## Material erkunden:
1: Bitte beantworte folgende Fragen zum Text über die Abschiebung der Familie Rustemi:
(a) An welchem Datum ist der „Tag der Menschenrechte“, an dem der Preis verliehen wird?
(b) Um wie viel Uhr wurde die Familie am 19.10.17 abgeschoben?
(c) Wie viel Zeit muss die Ausländerbehörde Betroffenen nach dem Verlust des Ausbildungsplatzes geben, um einen neuen zu finden?
2: Gib den Abschnitt aus dem Text über die Abschiebung der Familie Rustemi wortgetreu wieder, beginnend bei „Am Morgen des“ und endend bei „Thüringer Erlass vorsieht.“.
3: Führe den Text über die Abschiebung der Familie Rustemi nach seinem letzten Satz weiter.

## Ausgewählter Textauszug:

7. Dezember 2017
Flüchtlingsrat verleiht den Preis für die größtmögliche Gemeinheit 2017 an die Ausländerbehörde Erfurt

Anlässlich des „Tag der Menschenrechte“ am 10.12.17 wird der Flüchtlingsrat Thüringen e.V. den diesjährigen „Preis für die größtmögliche Gemeinheit“ der Ausländerbehörde Erfurt für die Abschiebung des Auszubildenden Hetem Rustemi und seiner Familie verleihen.

Am Morgen des 19.10.2017 veranlasste die Erfurter Ausländerbehörde die Abschiebung der vierköpfigen Familie Rustemi in den Kosovo. Der Familienvater war im Besitz einer Ausbildungsduldung. Sein Ausbildungsverhältnis wurde kurz zuvor beendet und er hatte die Zusicherung für einen neuen Ausbildungsplatz. Entgegen der gesetzlichen Grundlagen schob die Ausländerbehörde Erfurt den Familienvater  und seine Familie am 19.10.17 um 4:00 Uhr morgens mit zwei kleinen Kindern (fünf und anderthalb Jahre) ohne Vorwarnung ab. Zudem wurde die Familie auch nicht vorab auf die Möglichkeit der „freiwilligen Ausreise“ hingewiesen, wie es der Thüringer Erlass vorsieht.

Der Flüchtlingsrat Thüringen e.V. fordert eine schnelle Aufklärung der Vorgänge und eine umgehende Rückholung des Betroffenen und seiner Familie nach Erfurt.

Sowohl das Aufenthaltsgesetz als auch die entsprechenden Thüringer Erlasse sehen im Fall der Aufnahme einer Ausbildung vor, dass die Auszubildenden sowie der Ausbildungsbetrieb Rechtssicherheit und Schutz vor aufenthaltsbeendenden Maßnahmen erhalten während der Dauer der Ausbildung. Im Fall des Verlustes des Ausbildungsplatzes muss die Ausländerbehörde nach dem Gesetzeswortlaut den Betroffenen sechs Monate Zeit  geben um einen neuen Ausbildungsplatz zu finden. In diesem Zeitraum ist die betreffende Person vor einer Abschiebung rechtlich – normalerweise - geschützt. Mit dem sogenannten Integrationsgesetz wurde im August 2016 erstmals ausdrücklich der Anspruch auf Erteilung einer Duldung zum Zweck der Ausbildung in das Aufenthaltsgesetz aufgenommen.

## Daten zur Auswertung:
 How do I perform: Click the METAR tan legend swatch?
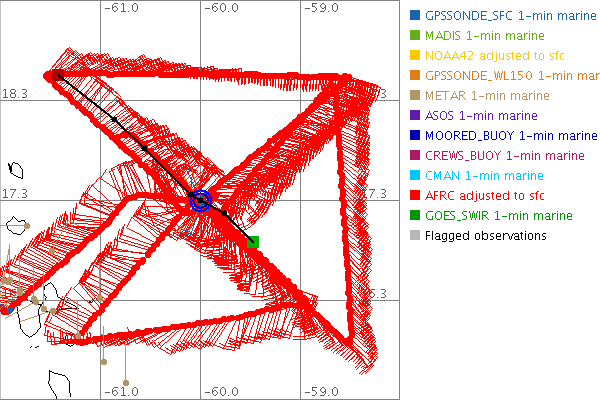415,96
* * *
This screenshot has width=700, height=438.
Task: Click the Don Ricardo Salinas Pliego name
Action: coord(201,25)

## Lösungen im Anschluss:
1:
(a) Am 10.12.17.
(b) Um 4:00 Uhr morgens.
(c) Sechs Monate.

2:
Am Morgen des 19.10.2017 veranlasste die Erfurter Ausländerbehörde die Abschiebung der vierköpfigen Familie Rustemi in den Kosovo. Der Familienvater war im Besitz einer Ausbildungsduldung. Sein Ausbildungsverhältnis wurde kurz zuvor beendet und er hatte die Zusicherung für einen neuen Ausbildungsplatz. Entgegen der gesetzlichen Grundlagen schob die Ausländerbehörde Erfurt den Familienvater  und seine Familie am 19.10.17 um 4:00 Uhr morgens mit zwei kleinen Kindern (fünf und anderthalb Jahre) ohne Vorwarnung ab. Zudem wurde die Familie auch nicht vorab auf die Möglichkeit der „freiwilligen Ausreise“ hingewiesen, wie es der Thüringer Erlass vorsieht.

3:
Mit ihrem Vorgehen beendet die Ausländerbehörde Erfurt abrupt die beruflichen Perspektiven und alle damit verbundenen Bemühungen von Hetem Rustemi und seiner Familie, in Erfurt eine neue Existenz aufzubauen. Die Ausländerbehörde Erfurt setzt sich damit über geltendes Recht hinweg und ignoriert  die gesetzlich normierte Erkenntnis, sowohl für den Auszubildendenden als auch die Ausbildungsstätte während der Zeit der Ausbildung den Auszubildenden mit Fluchthintergrund Rechtssicherheit zu genießen. Denn genau das Damoklesschwert der drohenden Abschiebung verhindert seit Jahren die Teilhabe am Arbeitsmarkt. Dieses Handeln der Erfurter Ausländerbehörde zeigt auf erschreckende Weise, dass offensichtlich Geflüchtete sich noch nicht einmal auf die Recht und Gesetz verlassen können, wenn dies durch die ausführenden Behörden missachtet wird.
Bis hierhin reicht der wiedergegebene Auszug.